▸ **Page excerpt**:
-*-

Tuesday, January 11, 2005

counting down

hello again
well, there is not many days left until i leave. 18 to be exact. it seems very close now, as opposed to when i started this blog, less than a month ago, when it seemed very very far away. i am getting nervous, and excited. and sad. lately i have found i have been quite sad, thinking about leaving home, freinds, family, and all that is familiar. it gets me rather down sometimes, but then i think about all the fantastic things i'll be doing and i get excited again.....until i think about all the people i love so dearly and will have to leave, which gets me down again. and so the cycle continues. however, i have found that i have been more 'up' than 'down' these last 2 days since i've been home. for those of you who didn't know, i was away for a week after new year at a place called queen mary falls. it's kind of near warwick and is very pretty, with a waterfall and birds to feed and caravans everywhere! and it's in a national park so there's pretty walks, and all of the countryside is just beautiful. it was nice cos when we were there it rained a bit and the whole condamine valley got all misty and everything is so green so it reminded me of england....not that i've ever been there, but the pictures i've seen and stuff.
aanyway, so while i was away i was getting very sad, i suppose because i was away from my friends and i missed you all very much! and that got me thinking about the fact that in less than a month i woudln't be able to think, well i miss them now but i'll be home in a week, cos i'll be away for a while. however, since i've come home i've seen almost all of you (mostly at josie's surprise party) and i feel much better now.
i've also had an email from ms primavori, who will be my english teacher at the correggio instituto technico, where i will be going to school. she was wanting to line up a bit of a time table for me, and after reading my profile she put me in the corso ERICA, or a language course, in the 5th class....whatever that means. i assume that is maybe gr5 of high school or something like that. not sure yet.

-*-

▸ **Task 1**:
Answer the following questions using the blog post:
(a) How many days are left before the writer leaves?
(b) Which town is queen mary falls near?
(c) In which course did ms primavori place the writer?
The blog post and the entries were taken from unrelated sources.

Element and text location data

-*-

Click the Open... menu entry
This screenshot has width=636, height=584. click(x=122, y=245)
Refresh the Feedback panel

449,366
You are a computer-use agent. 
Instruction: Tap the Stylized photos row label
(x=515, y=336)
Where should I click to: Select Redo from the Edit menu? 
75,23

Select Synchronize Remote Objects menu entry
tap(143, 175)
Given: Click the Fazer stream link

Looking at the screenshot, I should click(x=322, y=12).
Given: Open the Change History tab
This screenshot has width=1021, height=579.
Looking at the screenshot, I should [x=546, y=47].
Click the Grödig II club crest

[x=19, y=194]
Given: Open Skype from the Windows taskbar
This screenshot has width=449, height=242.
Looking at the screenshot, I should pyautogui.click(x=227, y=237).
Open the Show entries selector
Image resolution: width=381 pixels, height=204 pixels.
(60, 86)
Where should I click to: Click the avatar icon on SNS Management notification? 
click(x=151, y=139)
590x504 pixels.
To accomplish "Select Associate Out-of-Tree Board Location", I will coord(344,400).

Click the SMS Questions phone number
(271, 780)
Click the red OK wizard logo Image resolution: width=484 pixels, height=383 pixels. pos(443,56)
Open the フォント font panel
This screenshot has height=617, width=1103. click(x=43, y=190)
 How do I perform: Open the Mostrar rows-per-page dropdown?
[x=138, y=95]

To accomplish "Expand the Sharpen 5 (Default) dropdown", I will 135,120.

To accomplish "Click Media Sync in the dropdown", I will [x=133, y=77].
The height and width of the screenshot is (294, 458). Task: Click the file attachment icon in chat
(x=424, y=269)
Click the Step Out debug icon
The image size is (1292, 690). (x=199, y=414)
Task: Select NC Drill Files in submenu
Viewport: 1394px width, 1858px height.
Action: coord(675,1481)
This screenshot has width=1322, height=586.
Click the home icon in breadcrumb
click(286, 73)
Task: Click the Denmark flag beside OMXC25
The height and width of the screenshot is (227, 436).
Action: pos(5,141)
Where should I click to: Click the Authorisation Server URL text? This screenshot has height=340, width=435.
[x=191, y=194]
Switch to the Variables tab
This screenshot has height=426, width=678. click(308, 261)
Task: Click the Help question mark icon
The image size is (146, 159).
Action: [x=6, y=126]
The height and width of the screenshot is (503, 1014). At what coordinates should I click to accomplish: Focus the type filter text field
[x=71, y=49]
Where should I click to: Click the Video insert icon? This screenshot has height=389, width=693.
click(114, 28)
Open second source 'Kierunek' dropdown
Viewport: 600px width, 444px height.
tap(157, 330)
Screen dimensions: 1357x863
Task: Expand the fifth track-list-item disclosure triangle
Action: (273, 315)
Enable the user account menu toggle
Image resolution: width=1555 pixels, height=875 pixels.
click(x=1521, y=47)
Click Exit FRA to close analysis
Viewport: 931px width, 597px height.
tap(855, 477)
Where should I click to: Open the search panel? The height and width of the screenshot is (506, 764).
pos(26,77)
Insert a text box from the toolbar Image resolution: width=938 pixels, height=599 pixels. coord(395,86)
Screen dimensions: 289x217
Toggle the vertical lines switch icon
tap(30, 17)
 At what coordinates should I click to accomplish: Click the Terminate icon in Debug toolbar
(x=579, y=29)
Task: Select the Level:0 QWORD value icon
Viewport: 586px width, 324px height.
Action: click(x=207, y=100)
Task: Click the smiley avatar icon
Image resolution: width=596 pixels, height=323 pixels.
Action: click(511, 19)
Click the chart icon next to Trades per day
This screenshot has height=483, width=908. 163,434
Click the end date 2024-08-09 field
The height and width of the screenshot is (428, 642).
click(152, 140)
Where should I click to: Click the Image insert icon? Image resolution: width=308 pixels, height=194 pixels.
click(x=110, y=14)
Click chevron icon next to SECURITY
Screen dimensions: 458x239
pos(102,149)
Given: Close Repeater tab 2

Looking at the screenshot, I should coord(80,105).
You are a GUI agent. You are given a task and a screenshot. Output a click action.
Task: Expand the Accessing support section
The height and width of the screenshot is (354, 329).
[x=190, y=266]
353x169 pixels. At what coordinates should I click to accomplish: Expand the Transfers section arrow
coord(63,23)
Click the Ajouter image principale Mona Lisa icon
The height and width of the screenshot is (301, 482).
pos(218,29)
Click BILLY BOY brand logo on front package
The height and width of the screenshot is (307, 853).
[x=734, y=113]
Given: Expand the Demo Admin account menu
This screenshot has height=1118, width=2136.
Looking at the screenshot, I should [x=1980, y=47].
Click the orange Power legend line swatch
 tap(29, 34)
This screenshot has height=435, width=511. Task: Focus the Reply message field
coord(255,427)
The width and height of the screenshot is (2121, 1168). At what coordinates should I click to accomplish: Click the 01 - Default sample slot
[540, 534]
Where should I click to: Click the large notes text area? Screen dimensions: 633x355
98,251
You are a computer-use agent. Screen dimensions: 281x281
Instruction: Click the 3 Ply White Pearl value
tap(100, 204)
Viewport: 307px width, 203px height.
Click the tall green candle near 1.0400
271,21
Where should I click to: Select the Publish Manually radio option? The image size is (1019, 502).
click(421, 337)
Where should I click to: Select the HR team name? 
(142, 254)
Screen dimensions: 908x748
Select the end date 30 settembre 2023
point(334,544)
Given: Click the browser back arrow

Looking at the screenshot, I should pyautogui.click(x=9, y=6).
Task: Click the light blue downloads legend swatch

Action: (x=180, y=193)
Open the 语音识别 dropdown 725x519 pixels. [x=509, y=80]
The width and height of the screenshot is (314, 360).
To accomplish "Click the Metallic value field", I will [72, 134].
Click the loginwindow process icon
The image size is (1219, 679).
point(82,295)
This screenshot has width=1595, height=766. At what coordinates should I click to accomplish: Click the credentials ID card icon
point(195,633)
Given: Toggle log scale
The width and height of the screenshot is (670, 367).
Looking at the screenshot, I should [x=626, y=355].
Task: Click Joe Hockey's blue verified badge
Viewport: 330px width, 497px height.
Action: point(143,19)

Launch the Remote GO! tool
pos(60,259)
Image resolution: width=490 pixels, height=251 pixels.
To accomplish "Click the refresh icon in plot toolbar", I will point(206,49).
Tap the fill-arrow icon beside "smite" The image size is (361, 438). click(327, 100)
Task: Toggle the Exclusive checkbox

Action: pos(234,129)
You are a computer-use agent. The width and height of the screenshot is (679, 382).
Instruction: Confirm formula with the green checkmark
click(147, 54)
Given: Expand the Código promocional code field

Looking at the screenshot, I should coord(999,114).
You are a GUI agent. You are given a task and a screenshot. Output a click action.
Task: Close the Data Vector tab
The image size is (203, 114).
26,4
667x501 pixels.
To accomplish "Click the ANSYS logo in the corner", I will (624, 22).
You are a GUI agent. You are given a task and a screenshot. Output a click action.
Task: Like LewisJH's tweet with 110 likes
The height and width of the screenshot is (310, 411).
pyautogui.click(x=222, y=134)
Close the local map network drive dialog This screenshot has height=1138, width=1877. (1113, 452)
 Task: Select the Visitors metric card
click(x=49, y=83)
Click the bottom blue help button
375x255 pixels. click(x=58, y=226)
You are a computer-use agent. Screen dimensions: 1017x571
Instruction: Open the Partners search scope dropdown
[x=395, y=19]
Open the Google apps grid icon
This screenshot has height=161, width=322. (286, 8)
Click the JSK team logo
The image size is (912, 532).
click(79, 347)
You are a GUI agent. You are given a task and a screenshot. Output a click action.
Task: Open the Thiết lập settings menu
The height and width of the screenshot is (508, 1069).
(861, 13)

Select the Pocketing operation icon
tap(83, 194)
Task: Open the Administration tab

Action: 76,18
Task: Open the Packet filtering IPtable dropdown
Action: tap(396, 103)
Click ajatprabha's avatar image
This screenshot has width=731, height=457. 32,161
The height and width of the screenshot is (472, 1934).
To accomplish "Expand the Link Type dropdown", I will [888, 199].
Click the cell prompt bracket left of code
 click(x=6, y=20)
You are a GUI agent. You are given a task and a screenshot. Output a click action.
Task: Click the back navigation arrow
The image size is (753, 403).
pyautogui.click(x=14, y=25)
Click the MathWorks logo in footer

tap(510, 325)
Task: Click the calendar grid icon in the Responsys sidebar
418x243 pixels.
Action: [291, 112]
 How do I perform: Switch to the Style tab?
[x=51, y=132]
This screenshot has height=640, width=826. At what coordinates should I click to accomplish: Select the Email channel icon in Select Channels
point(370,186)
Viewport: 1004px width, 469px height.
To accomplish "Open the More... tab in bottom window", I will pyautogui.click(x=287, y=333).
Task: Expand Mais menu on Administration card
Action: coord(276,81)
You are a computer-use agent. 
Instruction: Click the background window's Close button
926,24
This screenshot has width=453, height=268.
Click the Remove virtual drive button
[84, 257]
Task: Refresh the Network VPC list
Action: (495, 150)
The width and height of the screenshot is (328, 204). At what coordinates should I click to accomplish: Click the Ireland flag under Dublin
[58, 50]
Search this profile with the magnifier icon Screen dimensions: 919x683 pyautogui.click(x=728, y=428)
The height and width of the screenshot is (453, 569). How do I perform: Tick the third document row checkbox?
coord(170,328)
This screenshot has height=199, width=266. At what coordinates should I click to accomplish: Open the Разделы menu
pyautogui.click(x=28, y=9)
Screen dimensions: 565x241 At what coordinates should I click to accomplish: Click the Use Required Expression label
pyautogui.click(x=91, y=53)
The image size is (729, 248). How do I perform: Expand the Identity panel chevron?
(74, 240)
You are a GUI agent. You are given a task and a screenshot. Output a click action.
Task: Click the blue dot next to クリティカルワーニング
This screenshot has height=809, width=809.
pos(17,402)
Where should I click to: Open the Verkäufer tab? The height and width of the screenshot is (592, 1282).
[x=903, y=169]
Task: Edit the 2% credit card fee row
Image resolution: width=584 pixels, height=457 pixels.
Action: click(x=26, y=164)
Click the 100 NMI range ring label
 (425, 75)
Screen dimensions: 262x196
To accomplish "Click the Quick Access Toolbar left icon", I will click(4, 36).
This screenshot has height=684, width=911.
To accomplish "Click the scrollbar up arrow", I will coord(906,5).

-*-

▸ **Task 2**: From the entries, copy the lines starting with the one containing "Image resolution: width=490" and going on through the one containing "will (624, 22).", both included.

▸ **Expected answer 1**:
(a) 18
(b) Warwick
(c) The corso ERICA, a language course, in the 5th class

▸ **Expected answer 2**:
Image resolution: width=490 pixels, height=251 pixels.
To accomplish "Click the refresh icon in plot toolbar", I will point(206,49).
Tap the fill-arrow icon beside "smite" The image size is (361, 438). click(327, 100)
Task: Toggle the Exclusive checkbox

Action: pos(234,129)
You are a computer-use agent. The width and height of the screenshot is (679, 382).
Instruction: Confirm formula with the green checkmark
click(147, 54)
Given: Expand the Código promocional code field

Looking at the screenshot, I should coord(999,114).
You are a GUI agent. You are given a task and a screenshot. Output a click action.
Task: Close the Data Vector tab
The image size is (203, 114).
26,4
667x501 pixels.
To accomplish "Click the ANSYS logo in the corner", I will (624, 22).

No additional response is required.